Pittsburg Area Community Transit and Gus Bus
- Locale: Pittsburg, Kansas
- Service area: Crawford County, Kansas
- Service type: Bus service, paratransit
- Routes: 3
- Fleet: 10 buses
- Annual ridership: 43,994 (2019)
- Website: Pittsburg Area Community Transit

= Pittsburg Area Community Transit and Gus Bus =

Providers of mass transportation in Crawford County, Kansas

Pittsburg Area Community Transit (PACT) and Gus Bus are the providers of mass transportation in Pittsburg, Kansas with three routes serving the region. They are a service of the Southeast Kansas Community Action Program (SEK-CAP).

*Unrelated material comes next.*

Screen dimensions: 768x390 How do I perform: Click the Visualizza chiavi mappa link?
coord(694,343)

As of 2019, the system provided 43,994 rides over 16,932 annual vehicle revenue hours with 10 buses and 14 paratransit vehicles.

==History==

Public transit in Pittsburg began with streetcars in 1890, with the Pittsburg Railway. Numerous different companies operated transit in the city in the ensuing decades, with streetcar service replaced by buses in 1933.

==Service==

SEK-CAP operates three regular weekday bus routes in Pittsburg. Two of the routes are branded as PACT, while the Gus Bus is primarily intended for students of Pittsburg State University. The two PACT routes operate as one loop around the city.

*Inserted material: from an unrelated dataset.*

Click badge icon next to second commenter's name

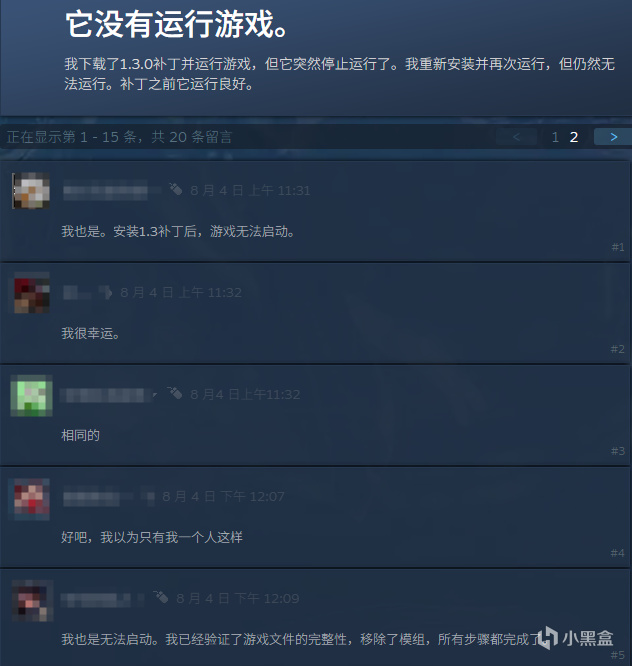pyautogui.click(x=106, y=292)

Hours of operation for the system are Monday through Friday from 7:30 A.M. to 7:00 P.M. There is no service on Saturdays and Sundays. Neither service requires fares, and while students of PSU ride for free, the general public is encouraged to donate.

==Fixed route ridership==

The ridership statistics shown here are of fixed route services only and do not include demand response services.